**Work required**
Pictures are not part of the answer. Return the lines from the one containing "Where should I" through the end of the data, both included, exactly as they appear.
━━ Dataset extract
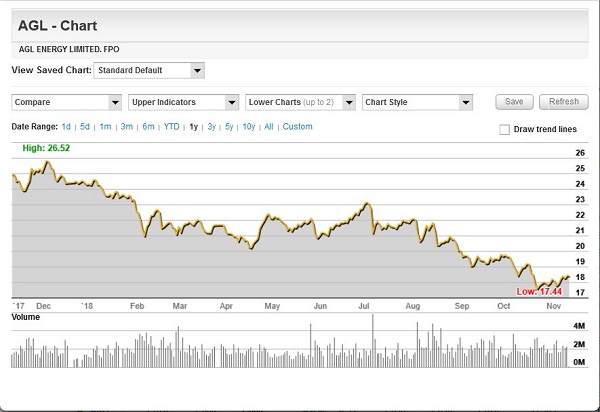The image size is (600, 412).
Task: Show the 10y date range
Action: pos(248,127)
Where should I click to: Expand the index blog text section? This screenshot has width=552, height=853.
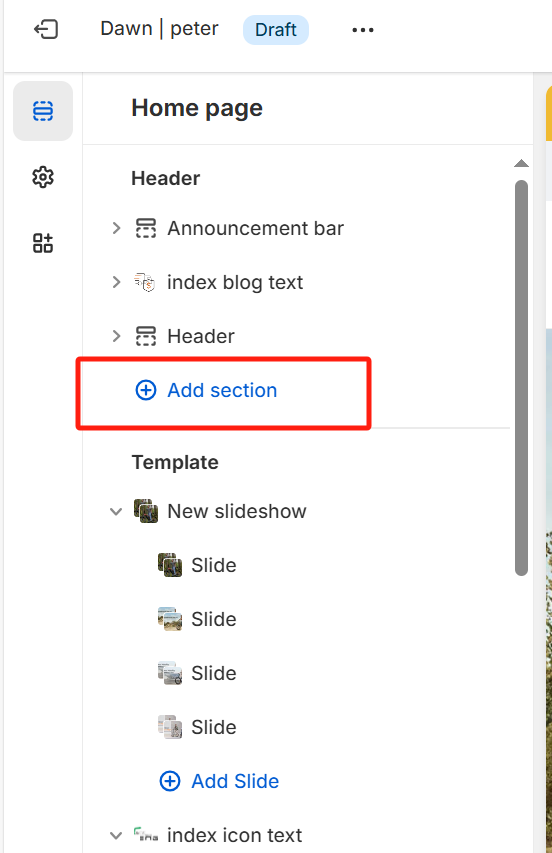pos(116,282)
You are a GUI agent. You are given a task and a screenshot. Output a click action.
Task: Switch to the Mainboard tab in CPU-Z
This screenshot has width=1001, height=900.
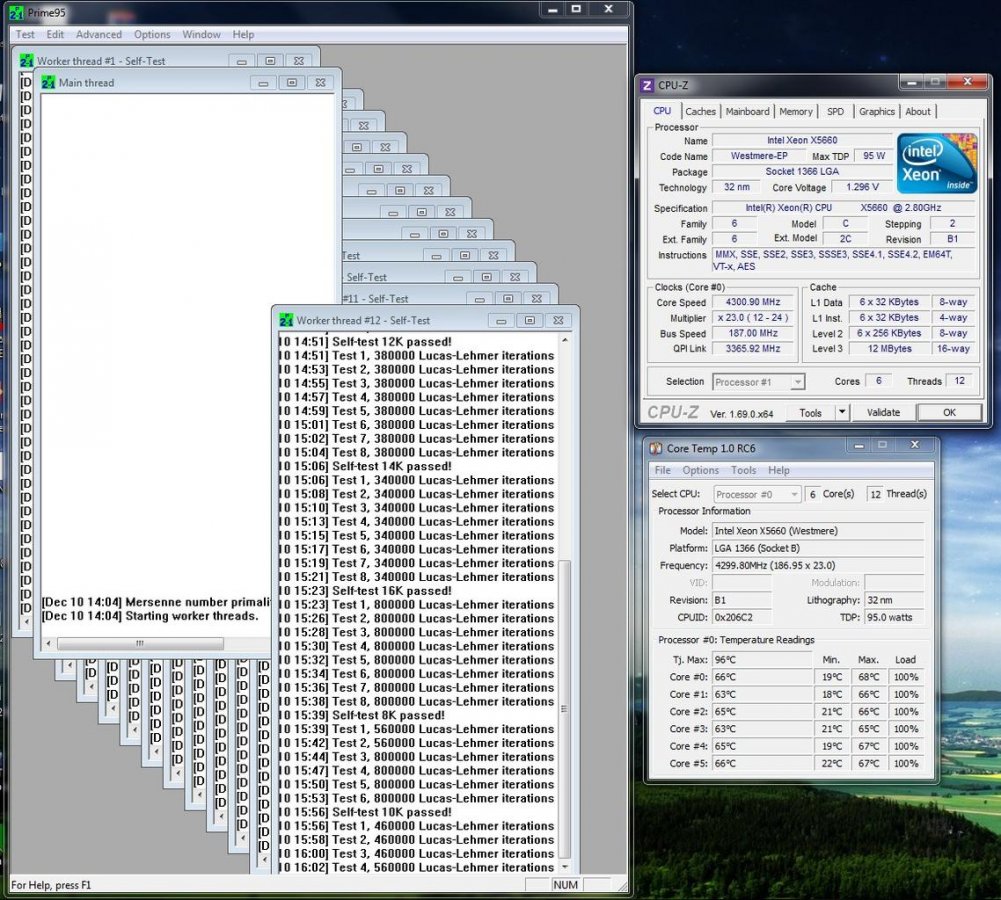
━━━━
**Result of the exercise**
Where should I click to: Expand the index blog text section? This screenshot has width=552, height=853.
pos(116,282)
You are a GUI agent. You are given a task and a screenshot. Output a click action.
Task: Switch to the Mainboard tab in CPU-Z
This screenshot has width=1001, height=900.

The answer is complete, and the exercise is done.